» Text section
==*==

State v. Fowler, 626

Citation83 A.2d 67,79 R.I. 16
Decision Date10 August 1951
Docket NumberNo. 626,626
PartiesSTATE v. FOWLER. C. Q.
CourtUnited States State Supreme Court of Rhode Island

William E. Powers, Atty. Gen., Raymond J. Pettine, Sp. Counsel, Providence, for the State.

Aram A. Arabian, John J. McGrane, Providence, Hayden C. Covington, Brooklyn, N. Y., for defendant.

CONDON, Justice.

This is a criminal complaint which charges the defendant with making a public address to a religious meeting in Slater Park, a public park in the city of Pawtucket, in violation of section 11 of chapter 149 of the ordinances of that city. After trial and conviction in the district court the defendant appealed to the superior court and claimed a jury trial.

When the case was called for trial in the superior court and before a jury was impaneled defendant, by leave of court, moved to quash the complaint on the grounds that the ordinance abridged and denied the rights of free assembly, free speech, and free worship guaranteed by the first and fourteenth amendments to the constitution of the United States and by the constitution of this state. The trial justice declined to rule on the motion because he deemed the constitutional questions thus raised to be of such doubt and importance that they should be certified to this court for our determination pursuant to general laws 1938, chapter 545, § 6, as amended by public laws 1940, chap. 941, sec. 2.

Under that statute the superior court is authorized to certify only the questions raised and not the cause itself. United States Trust Co. v. Tax Assessors of City of Newport, 47 R.I. 420, 133 A. 802. The trial justice accordingly entered a formal order certifying the following specific questions:

'Is Section 11 of Chapter 149 of the ordinances of the City of Pawtucket, approved April 17, 1916, on its face and as construed and applied unconstitutional because it abridges the rights of the defendant to Freedom of Speech, Freedom of Association, and Freedom of Worship, contrary to the First and Fourteenth Amendments to the United States Constitution.

==*==

[Click-target listing]
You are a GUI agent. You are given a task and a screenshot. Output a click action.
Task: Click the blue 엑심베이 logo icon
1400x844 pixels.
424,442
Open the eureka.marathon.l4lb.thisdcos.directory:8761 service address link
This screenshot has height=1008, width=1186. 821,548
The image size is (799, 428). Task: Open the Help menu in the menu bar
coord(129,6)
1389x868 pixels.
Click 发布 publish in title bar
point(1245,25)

==*==

Could you restate the Rhode Island court opinion between "Citation83 A.2d 67,79" and "for the State.", inclusive, substituting "Attorney General" for "Atty. Gen."?

Citation83 A.2d 67,79 R.I. 16
Decision Date10 August 1951
Docket NumberNo. 626,626
PartiesSTATE v. FOWLER. C. Q.
CourtUnited States State Supreme Court of Rhode Island

William E. Powers, Attorney General, Raymond J. Pettine, Sp. Counsel, Providence, for the State.